Bukan hanya jadi penulis, Ratna juga aktif dalam kegiatan sosial

Tidak terbatas pada dunia literasi saja, rupanya Ratna mendedikasikan hidupnya sebagai seorang aktivis sosial juga, lho. Salah satu novelnya yang berjudul ‘Lemah Tanjung’ merupakan novel konstroversial yang mengangkat isu sosial. Karena peran besarnya inilah, Ratna kerap mendapatkan kesempatan untuk mengikuti seminar internasional.

Pada tahun 2001, Ratna mendirikan Forum Kajian Ilmiah Pelangi yang mengakomodasi banyak elemen masyarakat untuk berdiskusi di rumahnya sendiri.

Bertahun-tahun duduk di kursi roda sempat menjerumuskannya pada ateis

Rupanya jalan yang ditempuh oleh Ratna tidaklah selalu mudah. Kehidupan selama bertahun-tahun di atas kursi roda membuatnya sempat marah kepada apa yang sudah Tuhan takdirkan. Dia sempat tidak memercayai adanya Tuhan, pernah menjadi sangat kesal dengan apa yang dia alami. Bersyukur, Ratna sadar dan tahu jika Tuhan ada serta menyayanginya.

Ketika ajal menjemput

Pada tanggal 28 Maret 2011, Ratna menghembuskan napas terakhirnya setelah mengalami serangan stroke untuk ke sekian kalinya. Derita akibat komplikasi jantung dan paru-paru rupanya sudah tak bisa lagi ditanggungnya.

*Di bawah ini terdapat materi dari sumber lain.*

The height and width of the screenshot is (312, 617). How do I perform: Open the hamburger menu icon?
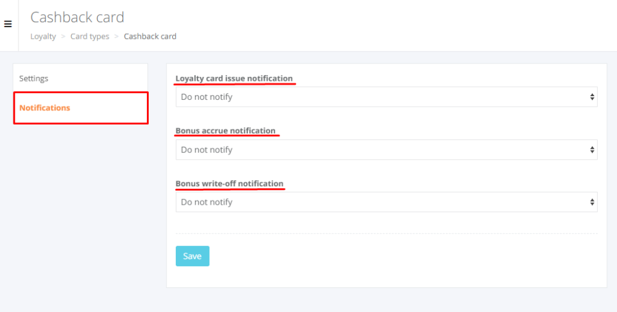pos(8,25)
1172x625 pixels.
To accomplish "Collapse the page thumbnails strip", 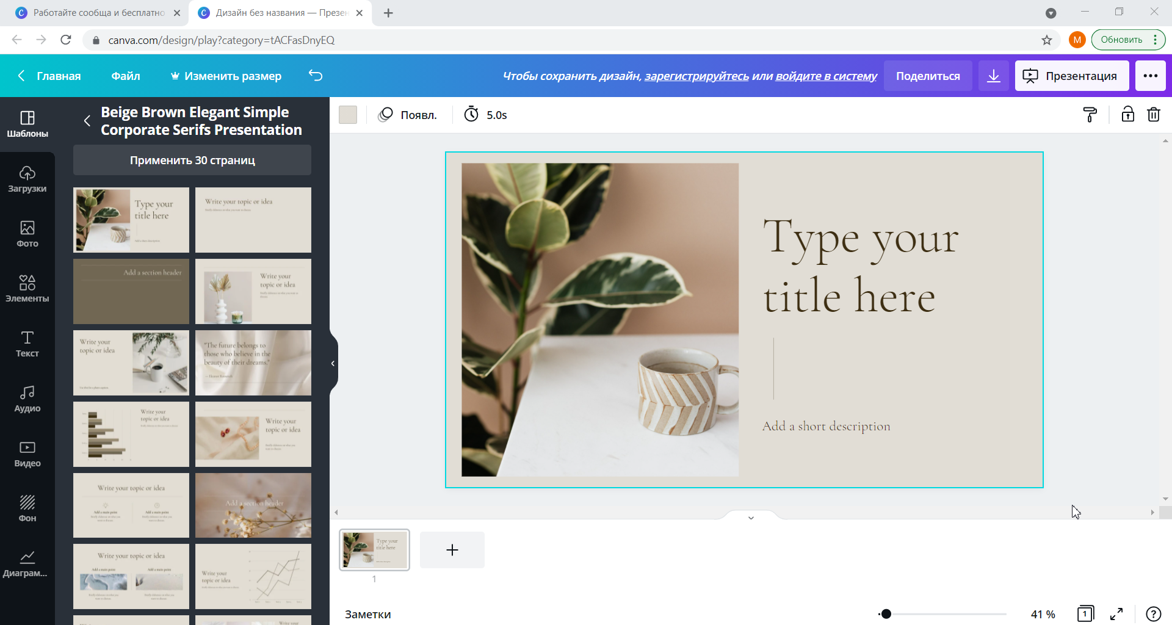I will 751,518.
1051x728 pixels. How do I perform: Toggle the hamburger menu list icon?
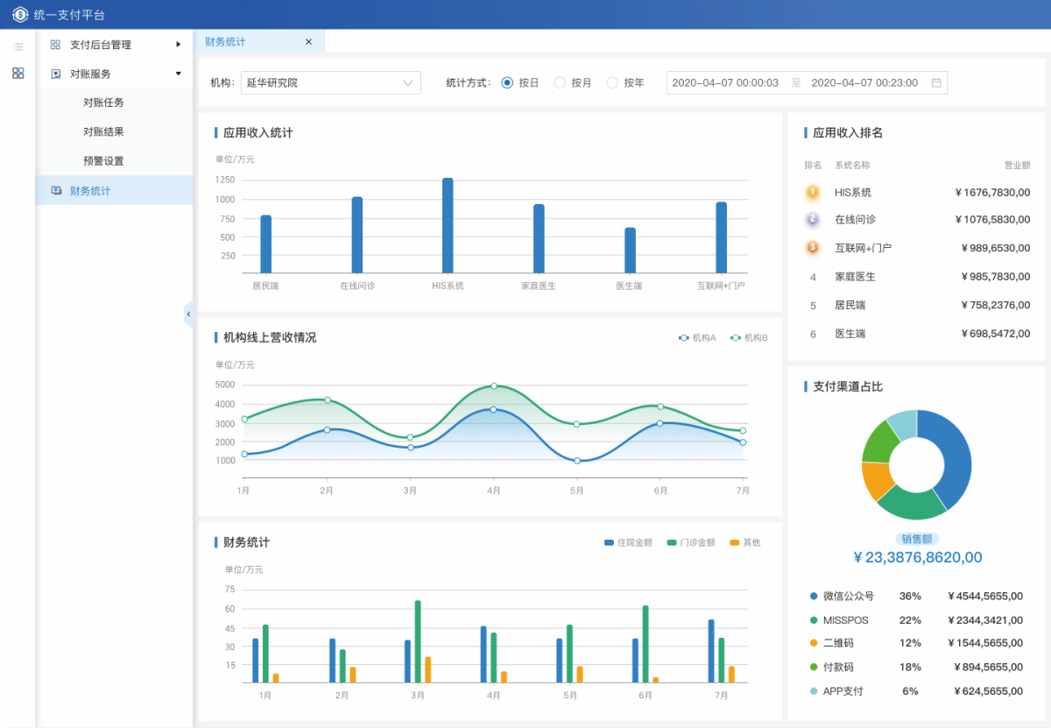18,46
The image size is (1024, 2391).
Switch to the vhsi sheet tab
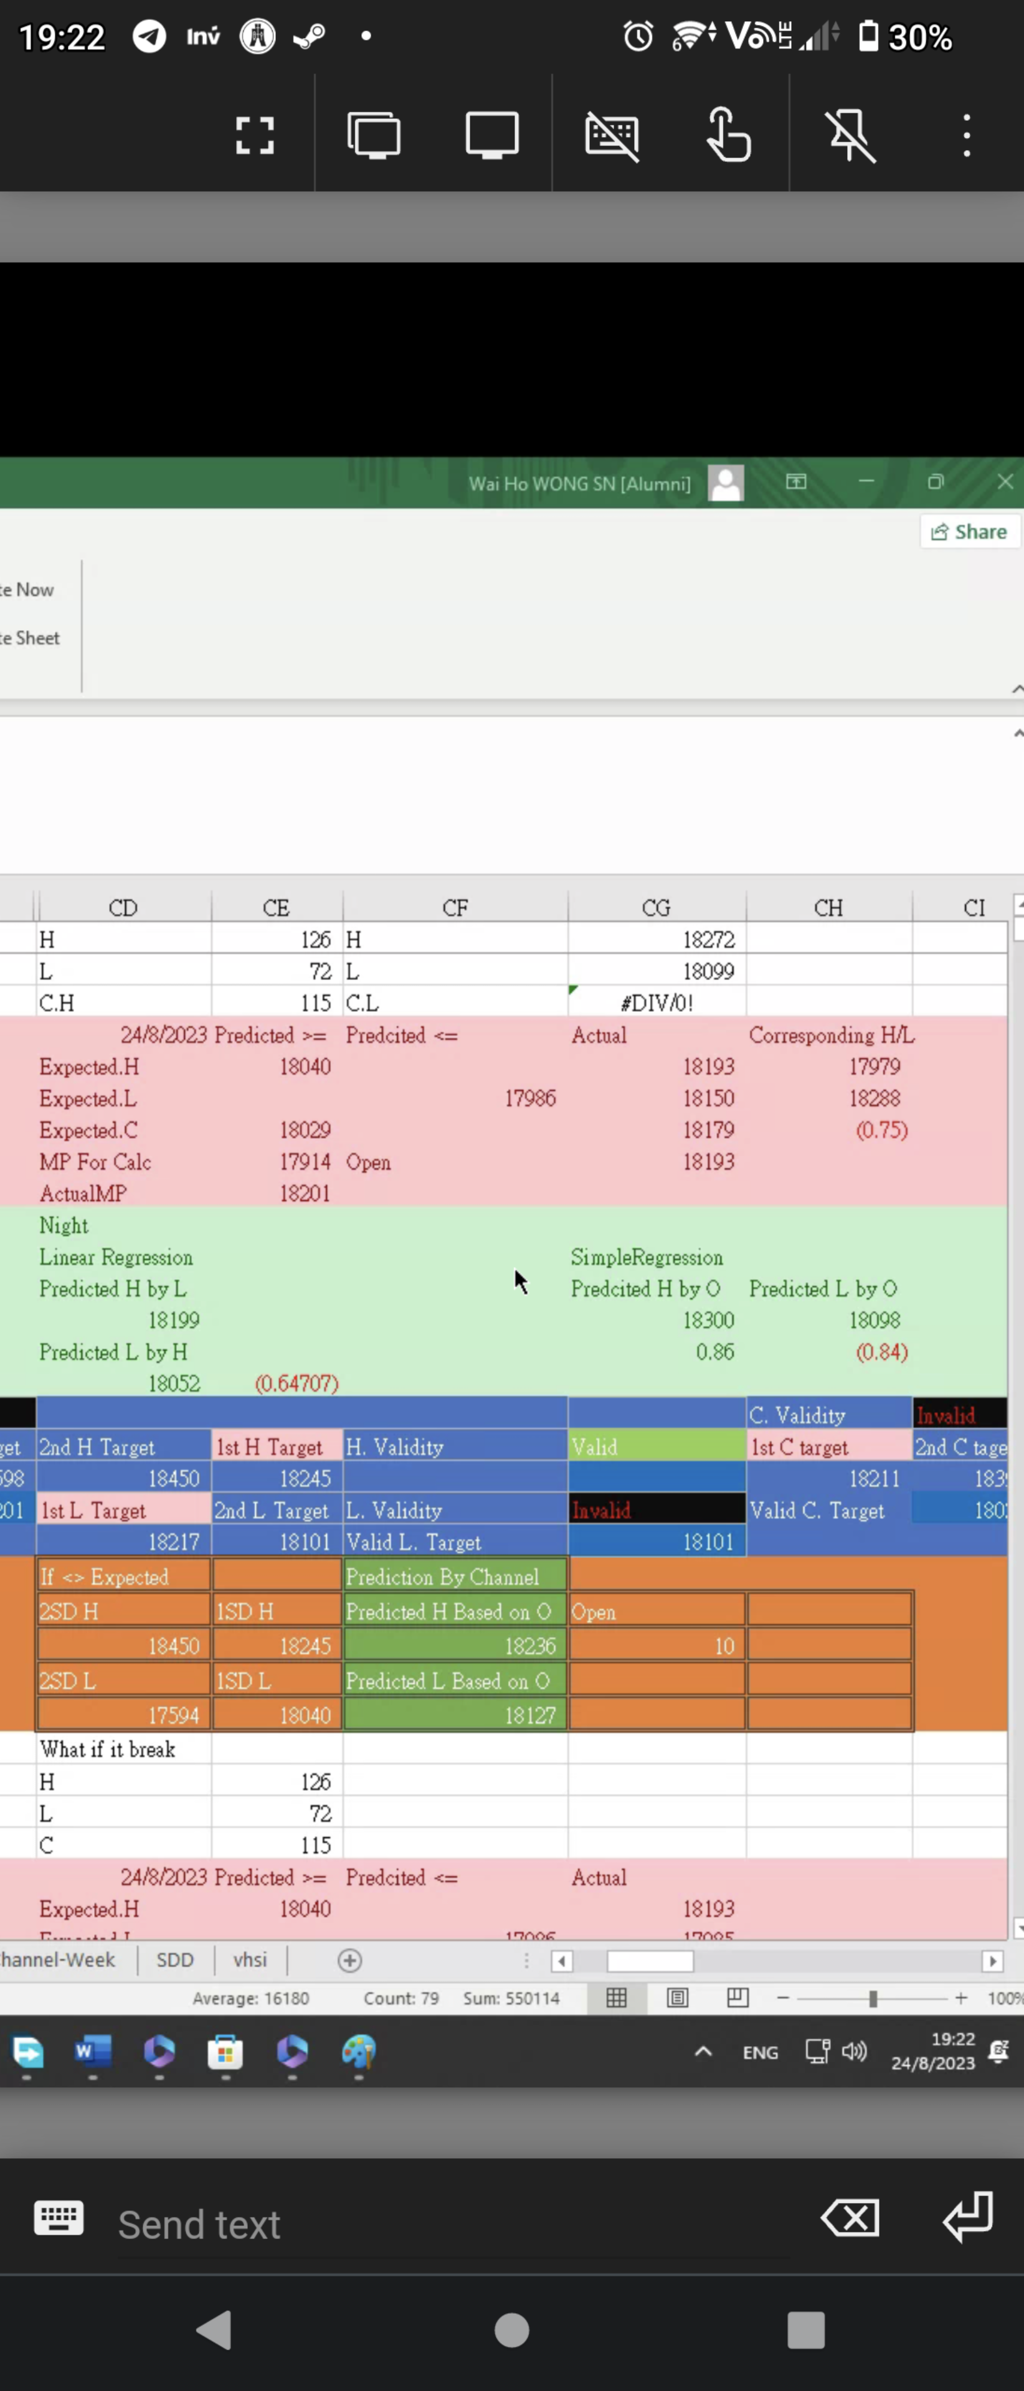pyautogui.click(x=250, y=1960)
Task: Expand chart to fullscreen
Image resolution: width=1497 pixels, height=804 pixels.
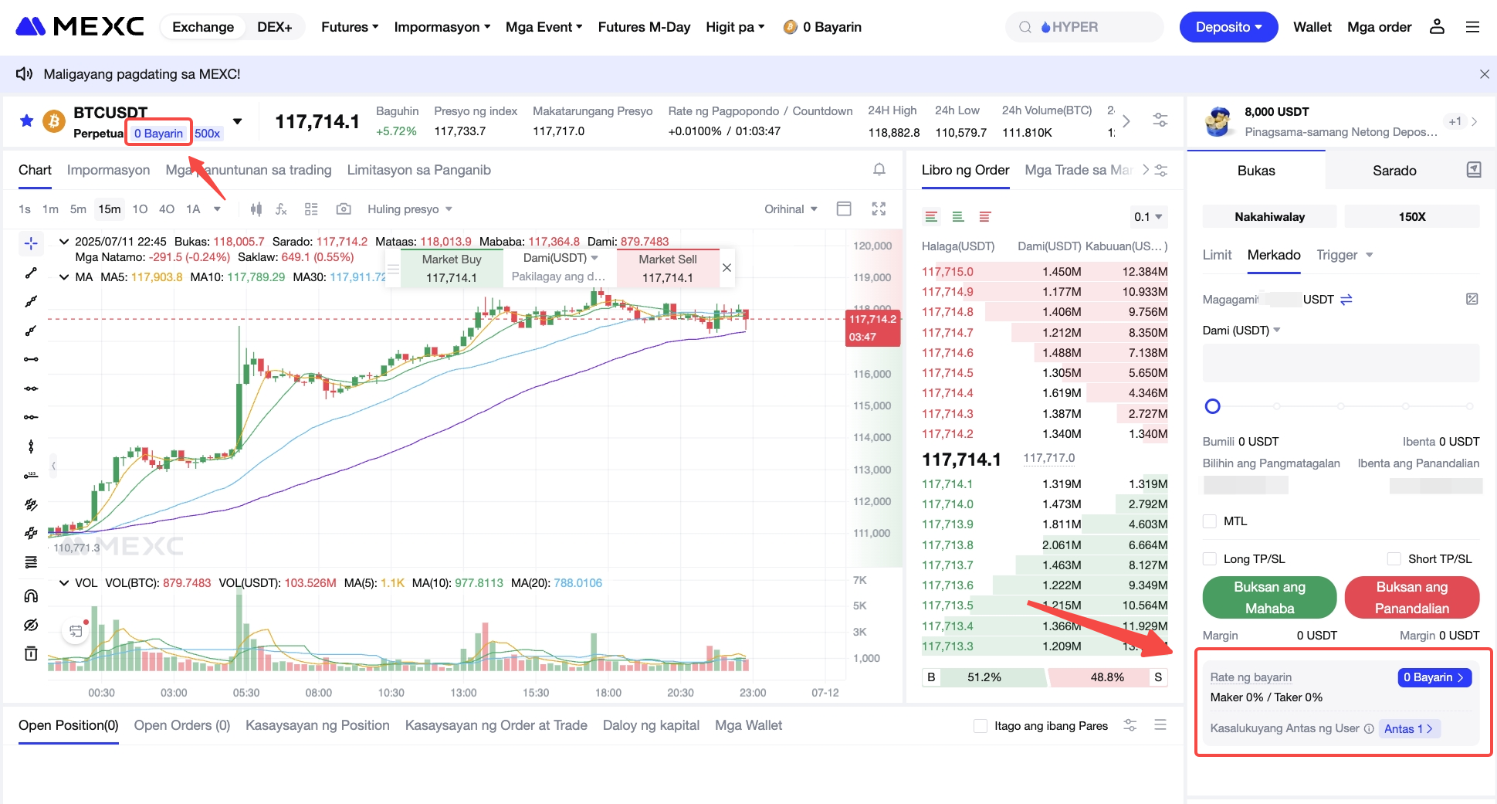Action: click(x=879, y=209)

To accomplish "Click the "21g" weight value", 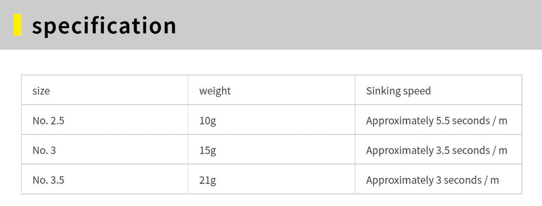I will click(x=208, y=180).
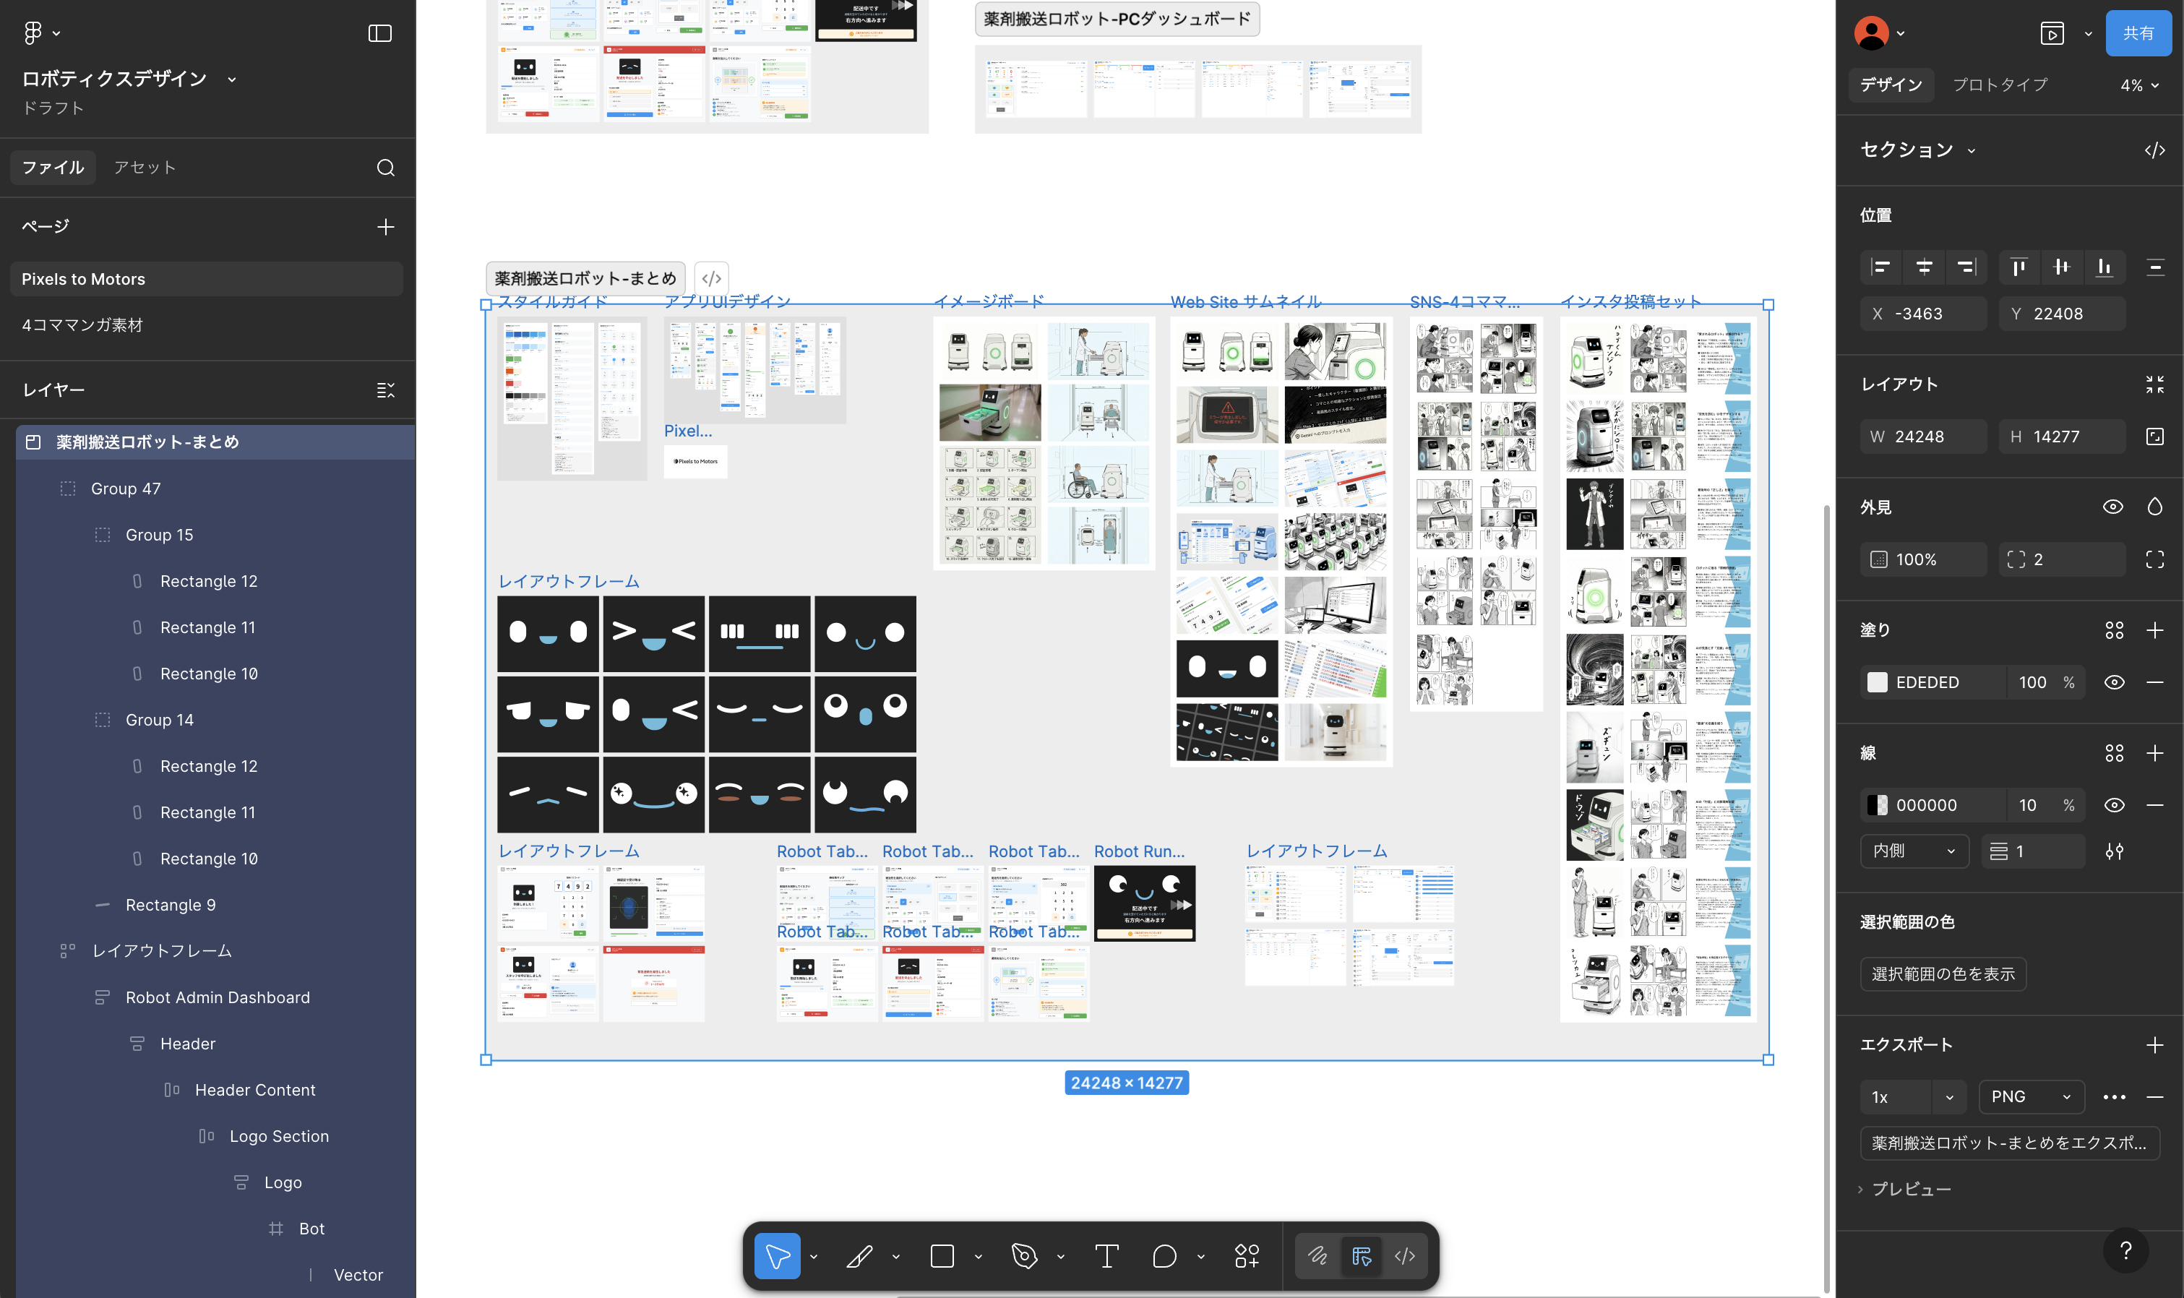Switch to the アセット tab

click(x=145, y=167)
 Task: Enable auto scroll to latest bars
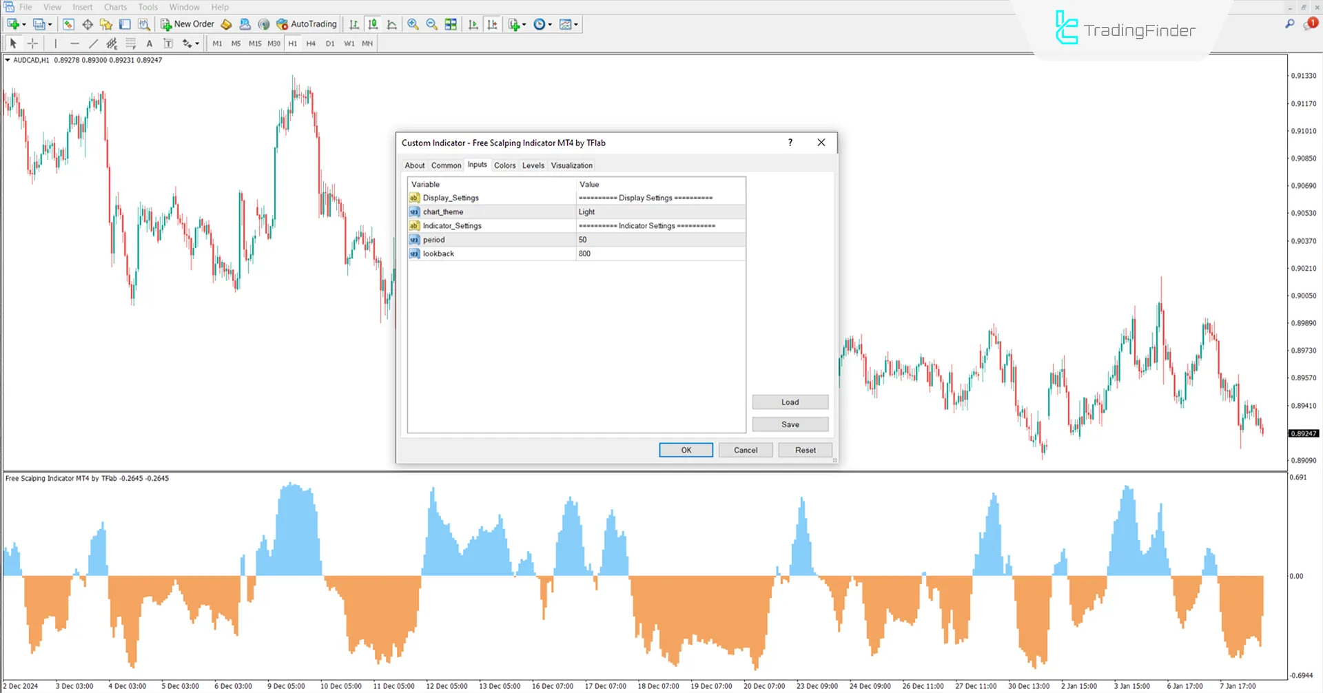(473, 24)
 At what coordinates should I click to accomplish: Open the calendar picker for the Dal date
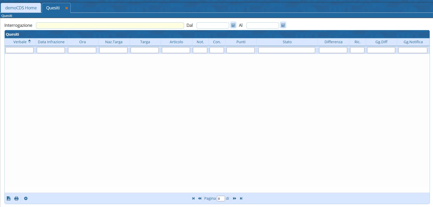233,25
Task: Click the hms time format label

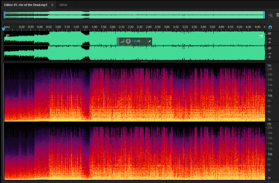Action: [7, 27]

Ratna yang seorang satrawan, budayawan serta aktivis ini pun dimakamkan di bawah gerimis sendu kota Malang yang menangisi kepergiannya.

Terlalu lemah jika kita begitu mudah mengeluh dengan sedikit musibah yang kita alami selama ini, ya, Guys. Kisah Ratna Indraswari Ibrahim patut dijadikan contoh bahwa hidup memang tak selalu semanis seperti yang kamu bayangkan. Meski kadang harus jatuh bangun dan terluka, tetapi, kamu harus tetap kuat dan penuh syukur. Sebab adanya ujian dan musibah sejatinya akan menguatkan hamba-hamba-Nya, bukan justru sebaliknya.